> **Task statement**
Could you return all of the records exactly, minus their images?

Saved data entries
****************************************

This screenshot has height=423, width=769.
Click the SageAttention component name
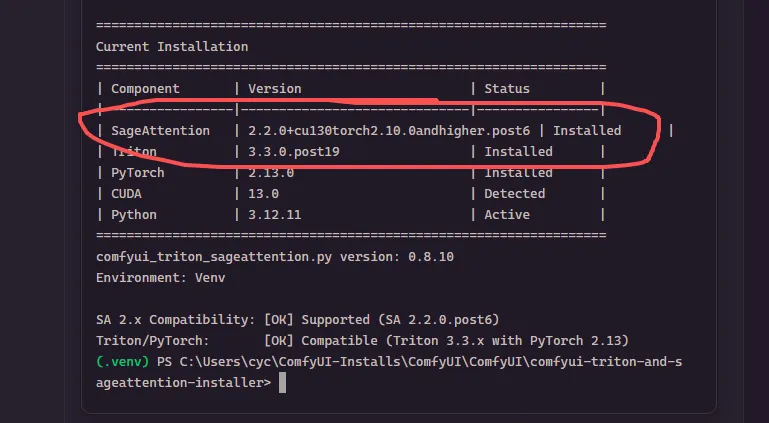[160, 131]
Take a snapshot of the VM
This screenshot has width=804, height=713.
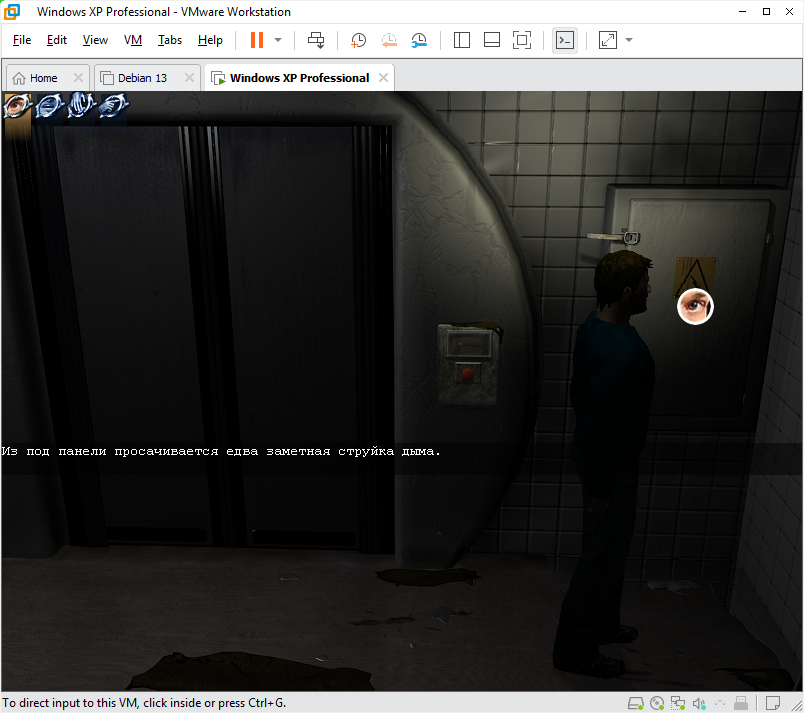358,40
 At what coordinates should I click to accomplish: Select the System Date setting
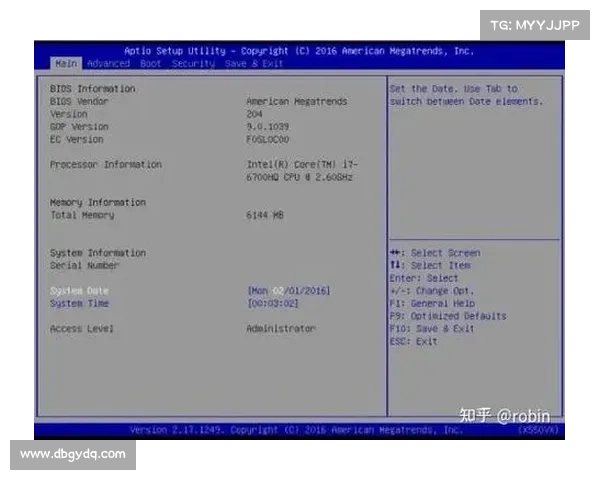79,290
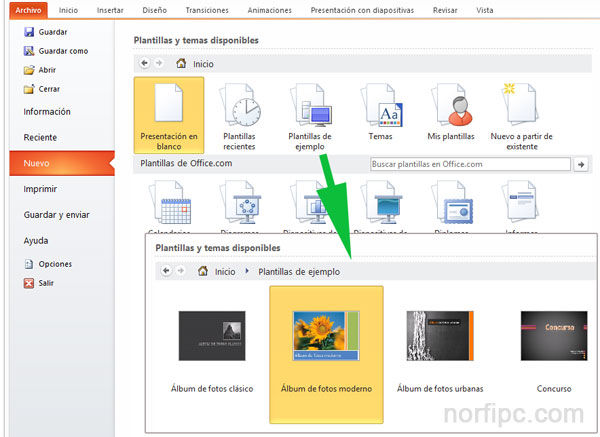Click Plantillas de ejemplo in the lower breadcrumb
This screenshot has width=600, height=437.
[x=298, y=271]
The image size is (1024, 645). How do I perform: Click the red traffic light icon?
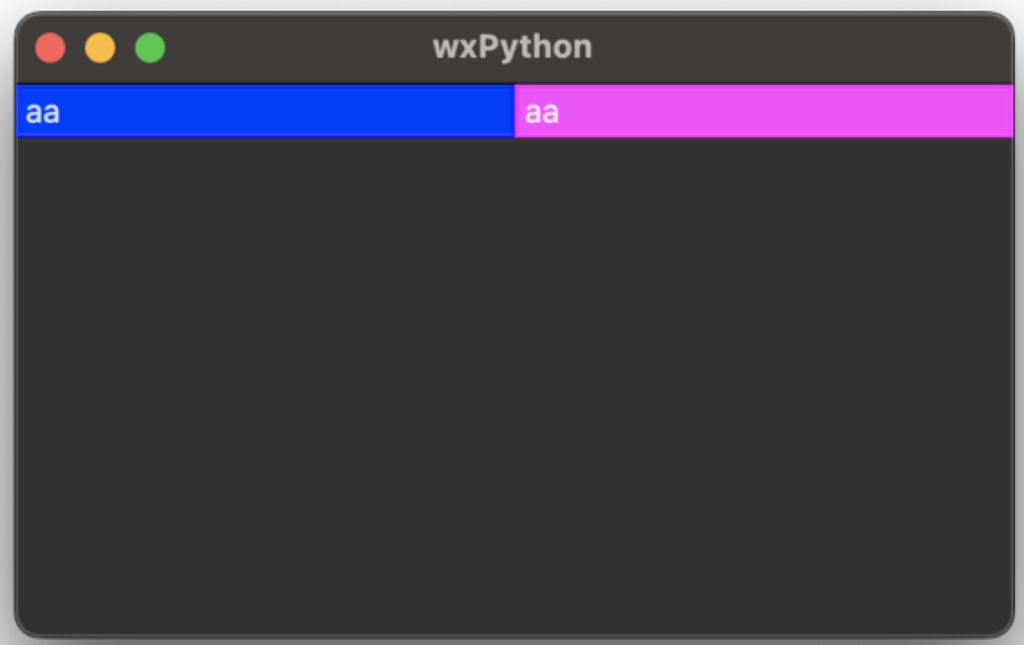click(50, 48)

****************************************

> **Answer section**
This screenshot has height=423, width=769.
Click the SageAttention component name
[160, 131]
Take a snapshot of the VM
This screenshot has width=804, height=713.
358,40
 At what coordinates should I click to accomplish: Select the System Date setting
79,290
Click Plantillas de ejemplo in the lower breadcrumb
This screenshot has width=600, height=437.
[x=298, y=271]
The image size is (1024, 645). How do I perform: Click the red traffic light icon?
click(50, 48)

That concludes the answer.